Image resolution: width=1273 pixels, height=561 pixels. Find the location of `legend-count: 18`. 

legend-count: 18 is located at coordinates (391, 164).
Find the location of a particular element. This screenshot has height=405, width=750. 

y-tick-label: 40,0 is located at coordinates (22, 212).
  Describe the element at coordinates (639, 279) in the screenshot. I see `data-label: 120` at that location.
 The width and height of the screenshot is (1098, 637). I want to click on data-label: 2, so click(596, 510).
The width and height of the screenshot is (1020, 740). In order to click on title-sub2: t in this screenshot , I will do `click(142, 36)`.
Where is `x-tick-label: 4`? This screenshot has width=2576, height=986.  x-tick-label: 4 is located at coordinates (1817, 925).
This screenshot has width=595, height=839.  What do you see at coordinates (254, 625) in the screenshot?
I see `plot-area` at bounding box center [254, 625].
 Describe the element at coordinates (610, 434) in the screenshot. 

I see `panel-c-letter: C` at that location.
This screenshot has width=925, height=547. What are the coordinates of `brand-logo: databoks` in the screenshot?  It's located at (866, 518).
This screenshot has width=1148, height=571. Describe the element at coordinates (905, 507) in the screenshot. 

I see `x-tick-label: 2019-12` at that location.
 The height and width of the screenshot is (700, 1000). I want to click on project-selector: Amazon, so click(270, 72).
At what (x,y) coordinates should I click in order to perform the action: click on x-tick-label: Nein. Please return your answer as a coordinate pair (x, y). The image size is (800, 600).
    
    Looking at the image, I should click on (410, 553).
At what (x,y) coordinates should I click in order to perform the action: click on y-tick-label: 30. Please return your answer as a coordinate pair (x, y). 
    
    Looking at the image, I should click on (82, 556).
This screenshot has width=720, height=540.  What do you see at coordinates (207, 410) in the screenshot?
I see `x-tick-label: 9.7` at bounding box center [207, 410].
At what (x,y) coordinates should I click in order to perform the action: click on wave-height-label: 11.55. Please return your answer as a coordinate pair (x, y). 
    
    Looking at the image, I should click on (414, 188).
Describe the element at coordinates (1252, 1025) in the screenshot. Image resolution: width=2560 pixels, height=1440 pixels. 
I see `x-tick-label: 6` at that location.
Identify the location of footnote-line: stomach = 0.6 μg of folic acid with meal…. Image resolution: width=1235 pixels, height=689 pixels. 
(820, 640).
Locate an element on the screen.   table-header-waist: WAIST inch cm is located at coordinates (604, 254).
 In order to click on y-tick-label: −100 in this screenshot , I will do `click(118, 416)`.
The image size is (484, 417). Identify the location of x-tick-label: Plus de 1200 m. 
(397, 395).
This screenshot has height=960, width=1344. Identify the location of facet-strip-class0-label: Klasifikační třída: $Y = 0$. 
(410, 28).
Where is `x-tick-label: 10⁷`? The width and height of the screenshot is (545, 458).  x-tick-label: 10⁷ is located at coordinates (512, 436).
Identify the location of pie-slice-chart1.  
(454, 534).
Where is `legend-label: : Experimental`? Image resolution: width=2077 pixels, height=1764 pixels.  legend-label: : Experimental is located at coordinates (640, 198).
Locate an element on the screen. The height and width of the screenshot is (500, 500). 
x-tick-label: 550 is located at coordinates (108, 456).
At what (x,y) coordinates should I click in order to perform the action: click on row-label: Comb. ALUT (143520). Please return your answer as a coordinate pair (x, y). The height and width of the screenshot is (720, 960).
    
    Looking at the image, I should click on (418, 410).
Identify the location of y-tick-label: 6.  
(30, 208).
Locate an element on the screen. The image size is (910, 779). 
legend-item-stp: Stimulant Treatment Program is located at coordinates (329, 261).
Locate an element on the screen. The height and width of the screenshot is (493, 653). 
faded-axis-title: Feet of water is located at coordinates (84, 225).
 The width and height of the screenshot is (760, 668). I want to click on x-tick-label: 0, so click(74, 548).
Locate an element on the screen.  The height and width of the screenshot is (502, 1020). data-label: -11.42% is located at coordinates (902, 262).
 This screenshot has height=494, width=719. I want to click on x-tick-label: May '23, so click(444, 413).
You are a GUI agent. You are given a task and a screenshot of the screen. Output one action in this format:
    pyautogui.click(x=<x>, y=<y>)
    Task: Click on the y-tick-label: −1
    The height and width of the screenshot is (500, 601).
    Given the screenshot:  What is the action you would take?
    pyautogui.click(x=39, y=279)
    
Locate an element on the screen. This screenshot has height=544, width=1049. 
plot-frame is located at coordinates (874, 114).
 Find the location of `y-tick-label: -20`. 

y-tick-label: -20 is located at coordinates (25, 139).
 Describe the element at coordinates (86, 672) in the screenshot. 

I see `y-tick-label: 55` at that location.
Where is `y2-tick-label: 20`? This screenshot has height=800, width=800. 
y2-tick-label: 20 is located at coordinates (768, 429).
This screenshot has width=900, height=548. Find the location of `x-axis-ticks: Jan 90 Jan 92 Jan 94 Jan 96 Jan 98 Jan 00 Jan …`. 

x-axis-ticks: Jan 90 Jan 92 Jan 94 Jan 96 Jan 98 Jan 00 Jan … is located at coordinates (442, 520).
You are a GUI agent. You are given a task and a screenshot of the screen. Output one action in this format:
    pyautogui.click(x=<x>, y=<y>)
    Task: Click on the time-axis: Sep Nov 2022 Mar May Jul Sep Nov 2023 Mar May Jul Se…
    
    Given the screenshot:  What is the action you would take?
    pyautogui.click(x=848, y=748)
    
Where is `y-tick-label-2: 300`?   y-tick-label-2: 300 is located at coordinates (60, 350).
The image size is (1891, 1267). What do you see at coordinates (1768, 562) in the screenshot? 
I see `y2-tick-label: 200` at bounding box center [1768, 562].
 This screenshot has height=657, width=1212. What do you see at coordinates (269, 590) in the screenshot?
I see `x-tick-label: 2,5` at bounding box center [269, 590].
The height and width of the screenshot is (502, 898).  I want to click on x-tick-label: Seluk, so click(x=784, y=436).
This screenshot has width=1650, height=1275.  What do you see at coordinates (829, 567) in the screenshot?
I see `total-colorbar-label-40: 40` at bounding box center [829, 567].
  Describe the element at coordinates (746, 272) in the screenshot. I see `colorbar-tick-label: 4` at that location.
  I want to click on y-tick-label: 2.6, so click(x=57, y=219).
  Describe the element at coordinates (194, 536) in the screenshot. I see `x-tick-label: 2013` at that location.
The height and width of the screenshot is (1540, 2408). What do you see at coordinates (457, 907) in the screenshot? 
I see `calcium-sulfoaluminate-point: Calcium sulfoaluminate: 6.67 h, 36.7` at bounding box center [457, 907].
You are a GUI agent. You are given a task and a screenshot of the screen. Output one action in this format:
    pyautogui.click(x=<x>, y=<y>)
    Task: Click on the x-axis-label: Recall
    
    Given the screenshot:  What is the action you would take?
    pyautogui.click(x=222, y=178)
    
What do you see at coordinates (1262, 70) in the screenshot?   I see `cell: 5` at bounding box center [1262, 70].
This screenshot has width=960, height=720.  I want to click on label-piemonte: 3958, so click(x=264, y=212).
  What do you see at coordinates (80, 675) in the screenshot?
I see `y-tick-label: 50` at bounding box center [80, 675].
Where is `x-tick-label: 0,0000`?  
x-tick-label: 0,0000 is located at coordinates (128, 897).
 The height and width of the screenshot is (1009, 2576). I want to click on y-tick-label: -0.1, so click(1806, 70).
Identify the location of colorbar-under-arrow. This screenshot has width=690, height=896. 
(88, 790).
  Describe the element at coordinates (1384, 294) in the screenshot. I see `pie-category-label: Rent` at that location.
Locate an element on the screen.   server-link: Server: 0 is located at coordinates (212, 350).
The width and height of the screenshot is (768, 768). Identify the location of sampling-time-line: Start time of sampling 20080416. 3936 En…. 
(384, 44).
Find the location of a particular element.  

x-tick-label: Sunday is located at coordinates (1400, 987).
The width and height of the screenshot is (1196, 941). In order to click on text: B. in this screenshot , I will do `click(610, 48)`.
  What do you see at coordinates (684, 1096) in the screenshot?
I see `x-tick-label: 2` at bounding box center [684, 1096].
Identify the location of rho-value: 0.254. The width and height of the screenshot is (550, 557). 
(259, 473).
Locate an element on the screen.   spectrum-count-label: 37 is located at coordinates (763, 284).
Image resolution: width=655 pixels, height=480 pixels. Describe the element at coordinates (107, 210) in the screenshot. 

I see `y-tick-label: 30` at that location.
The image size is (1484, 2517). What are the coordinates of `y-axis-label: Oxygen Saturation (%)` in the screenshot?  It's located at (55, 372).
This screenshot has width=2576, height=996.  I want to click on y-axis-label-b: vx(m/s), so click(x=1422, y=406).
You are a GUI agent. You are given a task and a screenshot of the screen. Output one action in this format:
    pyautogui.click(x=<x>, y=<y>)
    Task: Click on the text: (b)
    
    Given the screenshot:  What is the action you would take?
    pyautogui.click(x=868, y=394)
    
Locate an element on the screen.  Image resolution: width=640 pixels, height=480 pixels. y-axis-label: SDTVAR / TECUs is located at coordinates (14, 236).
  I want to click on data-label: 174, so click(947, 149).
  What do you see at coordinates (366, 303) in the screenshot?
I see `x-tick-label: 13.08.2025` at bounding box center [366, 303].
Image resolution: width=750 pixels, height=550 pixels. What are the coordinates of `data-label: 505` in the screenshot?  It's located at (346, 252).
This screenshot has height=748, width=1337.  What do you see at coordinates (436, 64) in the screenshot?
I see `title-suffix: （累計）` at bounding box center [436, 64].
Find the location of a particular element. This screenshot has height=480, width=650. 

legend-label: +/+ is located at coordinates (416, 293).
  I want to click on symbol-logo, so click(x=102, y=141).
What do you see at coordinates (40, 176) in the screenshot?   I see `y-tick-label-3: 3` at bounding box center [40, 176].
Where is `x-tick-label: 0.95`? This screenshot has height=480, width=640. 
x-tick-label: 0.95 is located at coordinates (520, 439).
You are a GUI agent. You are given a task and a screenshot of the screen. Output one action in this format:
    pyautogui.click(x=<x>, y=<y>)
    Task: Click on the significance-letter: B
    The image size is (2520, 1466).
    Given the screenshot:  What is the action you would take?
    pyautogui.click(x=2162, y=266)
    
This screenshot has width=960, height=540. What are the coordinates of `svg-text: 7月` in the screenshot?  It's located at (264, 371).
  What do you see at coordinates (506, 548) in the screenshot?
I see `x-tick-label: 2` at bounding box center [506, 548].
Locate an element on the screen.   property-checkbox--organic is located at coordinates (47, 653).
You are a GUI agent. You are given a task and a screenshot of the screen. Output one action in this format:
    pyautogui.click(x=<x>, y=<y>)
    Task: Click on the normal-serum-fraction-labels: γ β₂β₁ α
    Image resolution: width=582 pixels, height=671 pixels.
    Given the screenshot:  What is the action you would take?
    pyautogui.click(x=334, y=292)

— Aim of the task —
Could you write out, unchanged, everything from the line containing "Identify the location of colorbar-under-arrow." down to the line containing "center [684, 1096].", with both of those lines included?

— Task solution —
Identify the location of colorbar-under-arrow. This screenshot has width=690, height=896. 
(88, 790).
  Describe the element at coordinates (1384, 294) in the screenshot. I see `pie-category-label: Rent` at that location.
Locate an element on the screen.   server-link: Server: 0 is located at coordinates (212, 350).
The width and height of the screenshot is (768, 768). Identify the location of sampling-time-line: Start time of sampling 20080416. 3936 En…. 
(384, 44).
Find the location of a particular element.  

x-tick-label: Sunday is located at coordinates (1400, 987).
The width and height of the screenshot is (1196, 941). In order to click on text: B. in this screenshot , I will do `click(610, 48)`.
  What do you see at coordinates (684, 1096) in the screenshot?
I see `x-tick-label: 2` at bounding box center [684, 1096].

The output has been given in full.